Nothing but the lines from the one containing "Image resolution: width=393" to the end of the records that follow should be transcribed, each exactly, with the pictures left out.

*** Opening of RECORDS SHOWN ***

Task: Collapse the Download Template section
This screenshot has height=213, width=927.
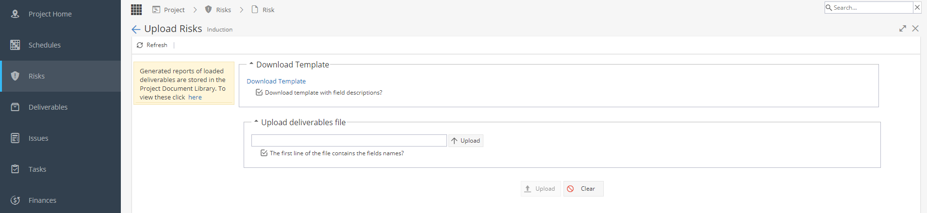Action: (x=251, y=64)
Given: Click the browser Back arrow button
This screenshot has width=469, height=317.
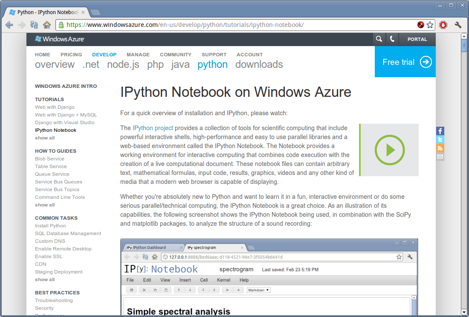Looking at the screenshot, I should tap(9, 25).
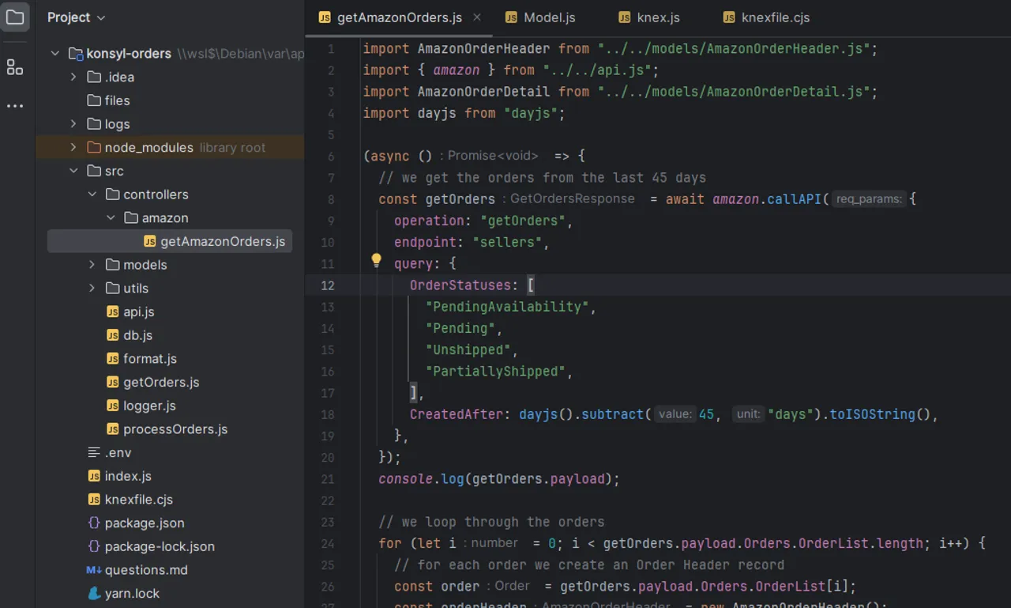This screenshot has height=608, width=1011.
Task: Open the More Tool Windows ellipsis icon
Action: pos(14,105)
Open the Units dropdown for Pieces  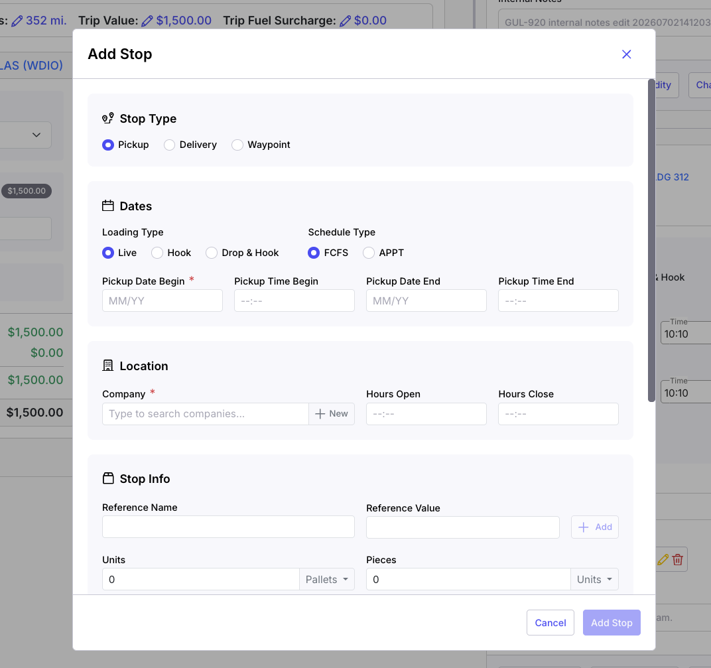click(594, 580)
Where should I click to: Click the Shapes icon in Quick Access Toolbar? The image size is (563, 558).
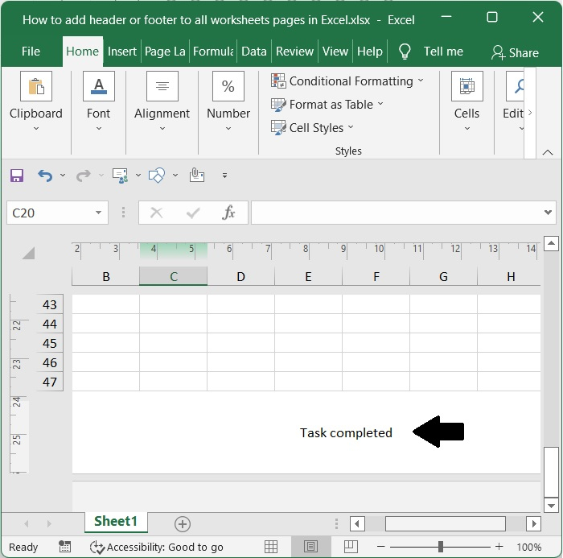point(157,175)
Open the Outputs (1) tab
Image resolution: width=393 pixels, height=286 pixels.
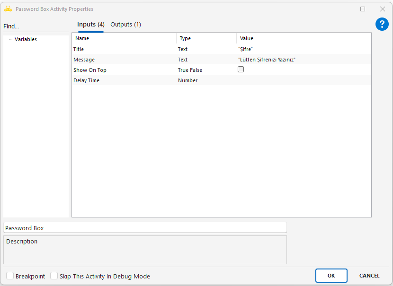(x=125, y=25)
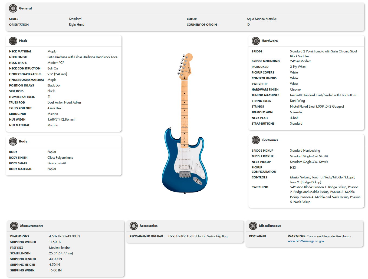Click the General section info icon
The height and width of the screenshot is (279, 368).
(x=13, y=8)
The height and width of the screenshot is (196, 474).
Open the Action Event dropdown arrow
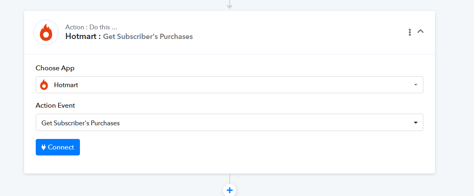click(416, 123)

*** Close of RECORDS SHOWN ***

ANSWER AREA >>
Image resolution: width=393 pixels, height=286 pixels.
(x=125, y=25)
Click the General section info icon
The height and width of the screenshot is (279, 368).
(x=13, y=8)
The height and width of the screenshot is (196, 474).
Open the Action Event dropdown arrow
click(416, 123)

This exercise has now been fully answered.